## PAGE
The Weather: Reality is not Virtual
It’s February 20 in LA, 9 a.m. the morning warm and bright and clear-washed from last night’s rain, with an underlayer of cold that tells me it’s still February, but songbirds trill from every direction–songbirds we don’t hear much anymore, the surprise of birdsong in the middle of the city… my yard is a steep hillside which I recently terraced with the proceeds from an unexpected movie option on Paint It Black… the weeds as lush as the purposely planted white lantana and geraniums and semperviums, grasses with fountains of green which will go to brown burrs as the season progresses, but right now, begging for the trimming of little goats.

## DIRECTIONS FOR THIS TASK
Copy word for word the part of the February morning piece starting with "The Weather: Reality" and going on through "of little goats.".

## ENTRIES

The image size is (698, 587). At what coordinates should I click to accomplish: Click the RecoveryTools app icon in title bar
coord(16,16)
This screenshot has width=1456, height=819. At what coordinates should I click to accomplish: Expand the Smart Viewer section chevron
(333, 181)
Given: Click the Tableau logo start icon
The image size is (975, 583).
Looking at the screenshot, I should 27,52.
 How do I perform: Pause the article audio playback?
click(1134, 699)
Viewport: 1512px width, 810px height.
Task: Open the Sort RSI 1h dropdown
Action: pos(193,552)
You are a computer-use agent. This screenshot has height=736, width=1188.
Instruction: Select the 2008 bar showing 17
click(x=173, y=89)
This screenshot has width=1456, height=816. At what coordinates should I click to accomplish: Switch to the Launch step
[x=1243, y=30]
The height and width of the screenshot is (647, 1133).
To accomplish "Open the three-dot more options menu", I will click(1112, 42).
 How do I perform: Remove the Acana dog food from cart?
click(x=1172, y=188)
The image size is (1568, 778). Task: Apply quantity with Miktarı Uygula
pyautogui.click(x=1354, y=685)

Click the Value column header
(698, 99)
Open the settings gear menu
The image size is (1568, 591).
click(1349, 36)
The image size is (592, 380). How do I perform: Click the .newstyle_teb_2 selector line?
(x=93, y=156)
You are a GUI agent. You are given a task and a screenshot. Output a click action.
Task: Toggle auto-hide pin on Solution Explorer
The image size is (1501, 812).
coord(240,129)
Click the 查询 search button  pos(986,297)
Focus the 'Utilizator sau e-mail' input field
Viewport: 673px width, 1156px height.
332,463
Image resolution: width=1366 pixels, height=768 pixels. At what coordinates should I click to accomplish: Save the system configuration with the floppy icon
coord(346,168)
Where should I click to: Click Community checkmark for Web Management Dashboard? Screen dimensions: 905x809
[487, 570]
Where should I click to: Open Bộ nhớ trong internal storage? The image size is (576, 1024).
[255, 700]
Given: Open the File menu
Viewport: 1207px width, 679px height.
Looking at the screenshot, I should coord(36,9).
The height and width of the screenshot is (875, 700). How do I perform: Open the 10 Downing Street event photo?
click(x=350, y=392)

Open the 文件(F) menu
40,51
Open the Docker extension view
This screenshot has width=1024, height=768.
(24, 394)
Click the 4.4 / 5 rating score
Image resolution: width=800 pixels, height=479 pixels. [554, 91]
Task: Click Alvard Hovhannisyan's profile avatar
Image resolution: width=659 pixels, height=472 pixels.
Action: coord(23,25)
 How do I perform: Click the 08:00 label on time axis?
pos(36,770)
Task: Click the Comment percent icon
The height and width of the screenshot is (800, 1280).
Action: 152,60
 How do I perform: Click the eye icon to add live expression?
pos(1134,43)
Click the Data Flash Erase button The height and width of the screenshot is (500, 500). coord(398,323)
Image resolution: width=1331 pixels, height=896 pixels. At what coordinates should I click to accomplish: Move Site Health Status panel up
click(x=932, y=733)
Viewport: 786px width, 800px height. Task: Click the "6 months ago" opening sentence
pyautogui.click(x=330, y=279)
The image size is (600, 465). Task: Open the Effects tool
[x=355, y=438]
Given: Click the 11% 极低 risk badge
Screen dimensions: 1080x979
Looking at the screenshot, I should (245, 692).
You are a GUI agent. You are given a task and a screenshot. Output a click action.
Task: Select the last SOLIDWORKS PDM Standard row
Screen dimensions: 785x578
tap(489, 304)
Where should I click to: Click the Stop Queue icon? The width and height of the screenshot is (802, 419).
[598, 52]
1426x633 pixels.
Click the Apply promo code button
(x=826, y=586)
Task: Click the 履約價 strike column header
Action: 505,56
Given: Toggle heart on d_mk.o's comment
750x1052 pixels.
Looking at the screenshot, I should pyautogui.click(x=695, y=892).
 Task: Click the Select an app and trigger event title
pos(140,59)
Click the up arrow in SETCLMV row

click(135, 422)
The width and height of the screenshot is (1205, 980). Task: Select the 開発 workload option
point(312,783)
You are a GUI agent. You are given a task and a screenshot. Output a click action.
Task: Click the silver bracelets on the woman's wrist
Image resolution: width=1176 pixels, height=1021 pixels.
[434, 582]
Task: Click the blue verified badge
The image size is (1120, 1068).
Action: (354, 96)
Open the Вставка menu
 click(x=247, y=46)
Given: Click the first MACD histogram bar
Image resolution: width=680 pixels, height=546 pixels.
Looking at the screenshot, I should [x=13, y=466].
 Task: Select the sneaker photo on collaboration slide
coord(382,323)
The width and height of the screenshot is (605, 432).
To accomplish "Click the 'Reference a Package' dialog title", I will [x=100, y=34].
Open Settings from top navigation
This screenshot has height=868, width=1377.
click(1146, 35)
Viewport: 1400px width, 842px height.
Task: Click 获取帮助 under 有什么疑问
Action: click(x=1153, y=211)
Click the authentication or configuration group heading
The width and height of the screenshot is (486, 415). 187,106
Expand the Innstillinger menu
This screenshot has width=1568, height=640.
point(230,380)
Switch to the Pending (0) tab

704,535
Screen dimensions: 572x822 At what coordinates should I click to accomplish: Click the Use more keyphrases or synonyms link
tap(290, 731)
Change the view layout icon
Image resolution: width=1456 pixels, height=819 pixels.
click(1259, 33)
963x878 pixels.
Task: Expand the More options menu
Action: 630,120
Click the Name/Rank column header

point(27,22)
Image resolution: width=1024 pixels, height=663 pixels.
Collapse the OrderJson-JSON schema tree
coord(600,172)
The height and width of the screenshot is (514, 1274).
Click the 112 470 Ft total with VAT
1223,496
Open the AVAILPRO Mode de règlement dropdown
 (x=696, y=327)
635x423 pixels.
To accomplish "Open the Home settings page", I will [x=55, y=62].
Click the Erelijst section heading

## RESPONSE TO THIS EXERCISE
The Weather: Reality is not Virtual
It’s February 20 in LA, 9 a.m. the morning warm and bright and clear-washed from last night’s rain, with an underlayer of cold that tells me it’s still February, but songbirds trill from every direction–songbirds we don’t hear much anymore, the surprise of birdsong in the middle of the city… my yard is a steep hillside which I recently terraced with the proceeds from an unexpected movie option on Paint It Black… the weeds as lush as the purposely planted white lantana and geraniums and semperviums, grasses with fountains of green which will go to brown burrs as the season progresses, but right now, begging for the trimming of little goats.